WHAT IS EXPECTED: Filter task. Return each line of the material that holds the string "will".

DATASET ENTRIES:
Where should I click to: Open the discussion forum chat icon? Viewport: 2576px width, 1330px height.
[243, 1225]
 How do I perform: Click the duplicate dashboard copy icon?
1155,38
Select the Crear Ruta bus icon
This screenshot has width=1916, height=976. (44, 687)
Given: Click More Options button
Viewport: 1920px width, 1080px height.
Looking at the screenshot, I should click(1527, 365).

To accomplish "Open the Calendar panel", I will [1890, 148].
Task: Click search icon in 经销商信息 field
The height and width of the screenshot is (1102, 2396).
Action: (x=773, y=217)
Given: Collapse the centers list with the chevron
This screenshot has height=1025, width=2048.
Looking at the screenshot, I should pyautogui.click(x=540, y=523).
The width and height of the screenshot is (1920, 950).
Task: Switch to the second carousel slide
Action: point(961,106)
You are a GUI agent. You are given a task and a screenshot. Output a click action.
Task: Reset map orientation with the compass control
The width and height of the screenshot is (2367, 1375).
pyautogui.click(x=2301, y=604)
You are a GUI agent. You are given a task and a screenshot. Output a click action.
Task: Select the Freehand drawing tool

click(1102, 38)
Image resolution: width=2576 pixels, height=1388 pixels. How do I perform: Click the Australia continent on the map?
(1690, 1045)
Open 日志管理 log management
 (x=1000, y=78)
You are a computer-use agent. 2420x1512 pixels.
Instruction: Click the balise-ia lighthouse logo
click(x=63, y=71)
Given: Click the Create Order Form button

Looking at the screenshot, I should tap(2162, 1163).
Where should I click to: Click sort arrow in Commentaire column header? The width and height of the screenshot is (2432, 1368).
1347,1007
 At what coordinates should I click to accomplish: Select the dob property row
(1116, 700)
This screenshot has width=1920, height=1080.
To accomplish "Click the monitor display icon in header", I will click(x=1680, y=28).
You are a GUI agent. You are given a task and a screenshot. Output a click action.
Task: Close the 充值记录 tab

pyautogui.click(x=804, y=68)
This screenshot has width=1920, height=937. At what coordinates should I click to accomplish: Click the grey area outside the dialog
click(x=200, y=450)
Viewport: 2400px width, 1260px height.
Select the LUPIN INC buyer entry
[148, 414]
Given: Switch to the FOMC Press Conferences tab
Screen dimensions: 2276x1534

EXERCISE SOLUTION:
To accomplish "Open the Calendar panel", I will [1890, 148].
To accomplish "Click the monitor display icon in header", I will click(x=1680, y=28).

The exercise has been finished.